Texto de base:
################
Aqui, é difícil de se notar como a linguagem ou a semiótica se diferenciam da ontologia, exceto naquele sentido de como o som vocal pode ser diferenciado da linguagem. O som vocal – a produção de ondas sonoras através da ação de várias partes do corpo humano (órgãos vocais ou de fala) numa corrente de ar fluindo desde os pulmões – é o substrato material da linguagem verbal sem o qual a linguagem não poderia existir (talvez se devesse acrescentar: ou sem nenhum outro substrato material equivalente, tal como na linguagem americana de sinais ou na escrita, as quais se baseiam nos movimentos corpóreos, num fluxo de tinta etc.). Existem sons que claramente não fazem parte da linguagem verbal – grunhidos, soluços, tossidas, gemidos – mas que podem, ainda assim, ser expressivos e pertencer ao campo da semiologia como um fenômeno paralinguístico. Eles também formam uma dimensão daquilo que Julia Kristeva chama de chora semiótica em La révolution du langage poétique (Paris, 1974), os meios de expressão pré-linguísticos ou pré-simbólicos que não são dependentes do ato tético pelo qual um tema de discurso é criado.
O que interessa a Sharits é a forma pela qual um protocolo pode ser criado a fim de estruturar esse substrato material – um sistema serial ou um cálculo, talvez um sistema aleatório – de forma que a estruturação não seja mais dependente de um nível superior de organização. Assim, no método cut-up de Burroughs, letras não são mais organizadas em palavras, palavras não são mais organizadas em frases[21]. De forma similar, os frames não precisam mais ser organizados em planos ou os planos em sequências. Tanto as sentenças quanto as sequências são organizadas, na escrita ou na realização convencional de filmes, de modo a convir a um determinado significado. Em outras palavras, a necessidade de referência e denotação governa a estruturação de todos os diversos níveis dali para baixo. Essa necessidade de capturar uma semelhança do mundo pode ser dispensada no cinema, com a consequente introdução de novos protocolos estruturais. Isso não deve acarretar na falta de sentido, porque um princípio de “autorreferencialidade” é introduzido, sendo o filme sobre si mesmo e sobre a sua própria estrutura. O filme, por causa da sua “dualidade de ser”, pode ser tanto um objeto autônomo quanto também a sua própria representação – assim, ontologia e semiologia podem coincidir (Sharits, op. cit., p. 32).
################
(Itens extraídos de uma coleção)
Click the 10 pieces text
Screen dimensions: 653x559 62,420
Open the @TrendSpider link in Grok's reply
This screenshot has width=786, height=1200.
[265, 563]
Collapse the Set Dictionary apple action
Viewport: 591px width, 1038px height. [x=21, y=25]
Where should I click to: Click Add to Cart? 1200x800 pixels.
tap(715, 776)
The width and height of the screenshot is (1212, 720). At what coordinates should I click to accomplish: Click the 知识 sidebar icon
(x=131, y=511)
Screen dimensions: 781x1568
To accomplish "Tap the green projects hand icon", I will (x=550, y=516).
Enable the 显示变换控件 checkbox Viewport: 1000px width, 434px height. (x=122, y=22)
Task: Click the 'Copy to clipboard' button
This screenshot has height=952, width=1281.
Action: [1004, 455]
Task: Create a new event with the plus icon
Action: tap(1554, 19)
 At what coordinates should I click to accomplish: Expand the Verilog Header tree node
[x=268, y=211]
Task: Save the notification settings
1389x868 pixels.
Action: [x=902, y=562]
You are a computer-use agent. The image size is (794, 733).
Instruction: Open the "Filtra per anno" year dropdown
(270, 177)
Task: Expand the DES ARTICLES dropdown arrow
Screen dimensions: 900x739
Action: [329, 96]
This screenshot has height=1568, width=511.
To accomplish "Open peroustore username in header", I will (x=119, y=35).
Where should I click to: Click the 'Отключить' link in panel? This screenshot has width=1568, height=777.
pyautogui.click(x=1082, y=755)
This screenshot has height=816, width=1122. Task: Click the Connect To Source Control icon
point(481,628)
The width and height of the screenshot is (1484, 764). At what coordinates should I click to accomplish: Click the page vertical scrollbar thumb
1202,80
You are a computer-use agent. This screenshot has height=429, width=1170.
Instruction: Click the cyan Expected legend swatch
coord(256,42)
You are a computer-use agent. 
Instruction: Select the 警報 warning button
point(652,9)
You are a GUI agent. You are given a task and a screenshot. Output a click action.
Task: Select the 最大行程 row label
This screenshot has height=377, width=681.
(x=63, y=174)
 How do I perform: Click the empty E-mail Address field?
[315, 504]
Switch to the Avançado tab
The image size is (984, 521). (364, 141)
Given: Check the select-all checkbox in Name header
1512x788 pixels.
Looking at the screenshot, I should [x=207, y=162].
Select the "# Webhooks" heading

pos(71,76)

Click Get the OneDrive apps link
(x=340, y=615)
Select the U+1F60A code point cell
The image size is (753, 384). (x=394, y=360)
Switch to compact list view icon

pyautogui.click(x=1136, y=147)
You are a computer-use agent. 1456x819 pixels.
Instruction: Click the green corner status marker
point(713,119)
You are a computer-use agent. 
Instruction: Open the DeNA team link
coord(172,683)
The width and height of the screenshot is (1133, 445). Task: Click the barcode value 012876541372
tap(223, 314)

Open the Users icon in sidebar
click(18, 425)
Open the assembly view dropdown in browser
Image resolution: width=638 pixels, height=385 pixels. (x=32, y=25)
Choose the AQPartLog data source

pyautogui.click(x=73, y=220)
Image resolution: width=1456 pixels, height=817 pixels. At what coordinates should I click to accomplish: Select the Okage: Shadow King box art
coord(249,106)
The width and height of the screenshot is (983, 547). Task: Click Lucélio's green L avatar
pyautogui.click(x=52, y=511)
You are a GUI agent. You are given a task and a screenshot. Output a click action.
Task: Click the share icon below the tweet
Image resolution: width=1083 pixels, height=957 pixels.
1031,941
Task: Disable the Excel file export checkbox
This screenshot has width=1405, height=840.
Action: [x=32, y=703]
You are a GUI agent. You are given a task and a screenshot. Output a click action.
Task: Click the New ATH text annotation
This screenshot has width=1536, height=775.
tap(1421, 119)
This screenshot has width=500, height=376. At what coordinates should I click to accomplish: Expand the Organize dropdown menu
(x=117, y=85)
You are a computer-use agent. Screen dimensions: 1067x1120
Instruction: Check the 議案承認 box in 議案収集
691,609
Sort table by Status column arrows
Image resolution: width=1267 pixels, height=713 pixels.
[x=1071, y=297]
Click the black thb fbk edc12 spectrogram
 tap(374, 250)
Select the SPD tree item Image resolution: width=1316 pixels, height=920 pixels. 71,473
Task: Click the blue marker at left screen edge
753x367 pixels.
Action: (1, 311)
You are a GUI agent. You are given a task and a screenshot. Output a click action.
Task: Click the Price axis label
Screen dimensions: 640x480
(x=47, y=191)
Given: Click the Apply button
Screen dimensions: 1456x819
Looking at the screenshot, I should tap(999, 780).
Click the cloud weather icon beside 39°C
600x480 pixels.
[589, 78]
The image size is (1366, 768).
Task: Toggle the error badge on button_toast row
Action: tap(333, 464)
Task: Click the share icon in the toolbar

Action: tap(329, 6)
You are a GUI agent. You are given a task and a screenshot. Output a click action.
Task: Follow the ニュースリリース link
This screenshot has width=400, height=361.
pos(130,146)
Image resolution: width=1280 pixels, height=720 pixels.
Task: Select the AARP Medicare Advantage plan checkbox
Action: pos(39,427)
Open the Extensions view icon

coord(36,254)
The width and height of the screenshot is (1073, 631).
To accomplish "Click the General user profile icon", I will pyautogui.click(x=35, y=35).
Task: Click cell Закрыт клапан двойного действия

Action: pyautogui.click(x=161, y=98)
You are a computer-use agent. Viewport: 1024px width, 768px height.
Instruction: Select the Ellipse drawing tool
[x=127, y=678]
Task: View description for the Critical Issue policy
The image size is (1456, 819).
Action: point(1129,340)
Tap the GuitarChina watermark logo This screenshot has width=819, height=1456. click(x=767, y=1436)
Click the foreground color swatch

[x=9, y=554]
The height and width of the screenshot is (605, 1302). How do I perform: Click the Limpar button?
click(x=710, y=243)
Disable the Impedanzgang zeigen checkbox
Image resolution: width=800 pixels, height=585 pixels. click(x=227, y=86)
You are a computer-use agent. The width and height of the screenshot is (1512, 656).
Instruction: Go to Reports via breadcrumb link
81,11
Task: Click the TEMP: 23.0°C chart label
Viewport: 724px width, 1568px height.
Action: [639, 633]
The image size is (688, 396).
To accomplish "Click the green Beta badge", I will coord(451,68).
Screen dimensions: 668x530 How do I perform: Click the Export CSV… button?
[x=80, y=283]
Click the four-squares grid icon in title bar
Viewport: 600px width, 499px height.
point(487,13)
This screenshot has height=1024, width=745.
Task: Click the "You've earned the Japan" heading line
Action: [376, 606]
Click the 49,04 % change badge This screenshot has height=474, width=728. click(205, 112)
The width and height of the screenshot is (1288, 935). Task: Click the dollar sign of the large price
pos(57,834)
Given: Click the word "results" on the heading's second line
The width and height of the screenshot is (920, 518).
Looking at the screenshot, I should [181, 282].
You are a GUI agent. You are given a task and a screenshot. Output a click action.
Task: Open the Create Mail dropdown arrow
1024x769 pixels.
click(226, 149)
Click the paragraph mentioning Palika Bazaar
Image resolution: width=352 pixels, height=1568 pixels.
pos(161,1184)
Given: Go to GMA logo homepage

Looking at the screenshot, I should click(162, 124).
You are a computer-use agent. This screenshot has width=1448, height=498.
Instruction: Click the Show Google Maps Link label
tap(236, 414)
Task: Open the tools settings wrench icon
################
O que fazer:
a – Liste os sons que, segundo o texto de base, claramente não fazem parte da linguagem verbal.
b – Diga se cada afirmação concorda com o texto de base e cite as palavras que decidem: (i) no método cut-up de Burroughs, as letras continuam organizadas em palavras; (ii) o livro de Julia Kristeva mencionado foi publicado em Paris em 1974; (iii) o filme pode ser tanto um objeto autônomo quanto a sua própria representação.
c – No texto de base, que princípio é introduzido para que o cinema sem referência ao mundo não acarrete falta de sentido?

Respostas:
a – Grunhidos, soluços, tossidas e gemidos.

b –
(i) Não: "letras não são mais organizadas em palavras".
(ii) Sim: "La révolution du langage poétique (Paris, 1974)".
(iii) Sim: "pode ser tanto um objeto autônomo quanto também a sua própria representação".

c – Um princípio de "autorreferencialidade", sendo o filme sobre si mesmo e sobre a sua própria estrutura.